Bernard Lannes préside depuis le 9 décembre dernier la Coordination rurale, deuxième syndicat d’exploitants agricoles en France.

M & V: Bernard Lannes, le Salon de l’agriculture s’est tenu récemment et des responsables politiques de tous bords ont tenu à s’y montrer. Quelle est la situation de l’agriculture française aujourd’hui ?
 

Les Français éprouvent à l’égard de l’agriculture un sentiment d’amour-répulsion. La fréquentation du salon montre qu’ils lui sont viscéralement attachés, mais ils sont parallèlement influencés par un courant de pensée qui les persuade que leur assiette est empoisonnée. Les agriculteurs sont en butte à des campagnes d’opinions qui les accusent de polluer et de déverser des pesticides sur leurs champs, et ils sont considérés comme des pestiférés. Ce débat mas - que en réalité une véritable guerre commerciale: les semenciers et les fabricants des produits phytosanitaires appartiennent aux mêmes groupes et ont mis en place des variétés de plantes moins nombreuses, mais qui sont de véritables « formules 1 » et nécessitent l’emploi de ce type de produits. Si l’on cesse de les utiliser, il faudra, pour produire autant, réintroduire davantage de variétés.

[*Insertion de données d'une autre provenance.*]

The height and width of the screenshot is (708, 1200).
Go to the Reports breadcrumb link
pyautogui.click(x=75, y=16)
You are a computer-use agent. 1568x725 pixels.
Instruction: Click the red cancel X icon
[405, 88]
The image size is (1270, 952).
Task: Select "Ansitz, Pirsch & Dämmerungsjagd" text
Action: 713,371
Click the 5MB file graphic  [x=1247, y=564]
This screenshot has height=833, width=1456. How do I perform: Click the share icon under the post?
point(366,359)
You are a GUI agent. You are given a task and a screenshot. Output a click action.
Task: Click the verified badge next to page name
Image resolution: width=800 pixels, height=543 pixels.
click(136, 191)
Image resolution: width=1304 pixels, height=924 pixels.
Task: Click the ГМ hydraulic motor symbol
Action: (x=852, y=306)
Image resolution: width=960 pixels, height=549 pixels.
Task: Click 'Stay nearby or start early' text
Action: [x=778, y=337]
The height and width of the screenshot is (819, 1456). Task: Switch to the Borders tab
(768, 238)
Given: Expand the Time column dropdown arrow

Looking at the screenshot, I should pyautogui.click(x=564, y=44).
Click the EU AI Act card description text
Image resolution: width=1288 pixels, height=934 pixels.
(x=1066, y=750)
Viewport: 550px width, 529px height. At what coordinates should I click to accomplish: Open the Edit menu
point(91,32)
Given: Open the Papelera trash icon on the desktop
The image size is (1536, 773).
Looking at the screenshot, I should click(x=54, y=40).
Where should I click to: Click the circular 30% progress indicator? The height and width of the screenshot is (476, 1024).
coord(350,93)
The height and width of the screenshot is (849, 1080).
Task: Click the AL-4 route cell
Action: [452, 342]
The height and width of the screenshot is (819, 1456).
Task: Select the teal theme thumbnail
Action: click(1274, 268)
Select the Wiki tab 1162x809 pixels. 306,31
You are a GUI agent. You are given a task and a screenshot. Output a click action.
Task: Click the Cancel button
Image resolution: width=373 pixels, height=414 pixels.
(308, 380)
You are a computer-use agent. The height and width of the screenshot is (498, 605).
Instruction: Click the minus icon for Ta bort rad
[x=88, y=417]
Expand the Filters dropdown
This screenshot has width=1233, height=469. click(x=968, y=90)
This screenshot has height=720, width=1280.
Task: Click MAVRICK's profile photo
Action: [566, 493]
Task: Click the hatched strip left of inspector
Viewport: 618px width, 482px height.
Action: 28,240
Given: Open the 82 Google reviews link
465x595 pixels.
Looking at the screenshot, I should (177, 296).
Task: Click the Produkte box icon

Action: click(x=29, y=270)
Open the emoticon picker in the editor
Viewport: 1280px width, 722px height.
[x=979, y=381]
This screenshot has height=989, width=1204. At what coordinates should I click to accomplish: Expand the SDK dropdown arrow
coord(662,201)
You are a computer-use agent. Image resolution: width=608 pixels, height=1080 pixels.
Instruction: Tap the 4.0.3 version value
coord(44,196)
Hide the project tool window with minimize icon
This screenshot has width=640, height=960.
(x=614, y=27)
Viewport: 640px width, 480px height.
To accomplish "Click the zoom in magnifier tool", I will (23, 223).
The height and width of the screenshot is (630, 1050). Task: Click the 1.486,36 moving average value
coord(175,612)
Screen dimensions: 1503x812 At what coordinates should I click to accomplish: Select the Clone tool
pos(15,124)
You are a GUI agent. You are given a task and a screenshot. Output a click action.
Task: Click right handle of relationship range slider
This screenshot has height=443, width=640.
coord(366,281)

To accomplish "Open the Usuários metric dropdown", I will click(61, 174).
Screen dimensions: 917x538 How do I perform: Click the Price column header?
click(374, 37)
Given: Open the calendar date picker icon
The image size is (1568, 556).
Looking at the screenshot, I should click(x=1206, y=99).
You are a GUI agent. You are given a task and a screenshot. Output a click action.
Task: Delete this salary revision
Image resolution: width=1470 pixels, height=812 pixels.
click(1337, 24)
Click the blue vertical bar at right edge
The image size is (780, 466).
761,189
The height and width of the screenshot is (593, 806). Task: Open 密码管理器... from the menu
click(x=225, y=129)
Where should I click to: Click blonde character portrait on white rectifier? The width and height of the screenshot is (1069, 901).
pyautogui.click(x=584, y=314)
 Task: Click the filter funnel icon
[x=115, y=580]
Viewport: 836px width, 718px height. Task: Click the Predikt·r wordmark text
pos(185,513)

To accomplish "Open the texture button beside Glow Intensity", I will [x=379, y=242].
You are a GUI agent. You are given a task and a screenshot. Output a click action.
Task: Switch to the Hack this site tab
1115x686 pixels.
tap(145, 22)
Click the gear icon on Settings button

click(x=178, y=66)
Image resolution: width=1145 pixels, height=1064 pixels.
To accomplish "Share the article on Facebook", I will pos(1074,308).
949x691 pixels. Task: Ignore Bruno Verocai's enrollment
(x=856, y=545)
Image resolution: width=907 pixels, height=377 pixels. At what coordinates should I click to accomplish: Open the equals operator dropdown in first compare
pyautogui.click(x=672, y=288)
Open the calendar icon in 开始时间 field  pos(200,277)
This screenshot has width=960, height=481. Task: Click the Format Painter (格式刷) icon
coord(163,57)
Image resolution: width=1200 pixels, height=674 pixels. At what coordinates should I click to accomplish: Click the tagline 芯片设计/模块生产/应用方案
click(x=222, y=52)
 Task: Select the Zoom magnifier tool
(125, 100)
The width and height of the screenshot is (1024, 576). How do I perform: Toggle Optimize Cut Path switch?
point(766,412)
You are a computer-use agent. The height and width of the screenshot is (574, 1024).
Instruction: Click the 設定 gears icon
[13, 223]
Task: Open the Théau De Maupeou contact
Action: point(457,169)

Est-il indispensable de produire autant ?
 

Oui, car nous consommons plus que nous ne produisons et risquons d’être bientôt confrontés à une pénurie alimentaire planétaire. Voilà cinq ans, on estimait que 250000 personnes mouraient de faim – ou de malnutrition – chaque jour dans le monde ; aujourd’hui, on approche du million. La courbe du stock d’alimentation à l’échelle mondiale est descendue à 60 jours, alors que la FAO (l’Organisation des Nations unies pour l’alimentation et l’agriculture, ndlr) fixe la limite de sécurité à 110 jours. La spéculation en joue et aggrave ce phénomène.

Par quels mécanismes ?
 

90 % de la production sont consommés sur les aires géographiques de production. Le marché mondial est un marché d’excédents qui porte sur les 10 % restants. Or on se fixe, pour établir les prix, sur ce cours mondial qui ne signifie rien et l’on a supprimé les instruments de régulation. Voilà encore dix ans, en cas de surproduction, l’Etat intervenait en achetant à l’agriculteur sa production à un prix rémunérateur, stockait ces produits dans des greniers et attendait une année de manque pour les revendre. Ce mécanisme a longtemps permis d’ajuster la production au marché. Or, aujourd’hui, en Europe, on ne finance plus les stocks et l’on vit au jour le jour. Les spécu lateurs en profitent d’autant plus qu’il suffit de 2 % de surproduction ou de sous-production pour que les prix s’écroulent ou flambent. Il est indispensable de réguler les échanges agricoles à l’échelle mondiale et de partager les richesses. Ainsi, sur la viande – secteur en difficulté –, des accords avaient été passés voilà deux ans avec le Mercosur, autrement dit les pays d’Amérique du Sud: l’Europe avait importé 700000 tonnes de viande. C’est le principe de l’écluse: chacun ne prend que ce dont il a besoin, afin d’éviter de saturer le marché.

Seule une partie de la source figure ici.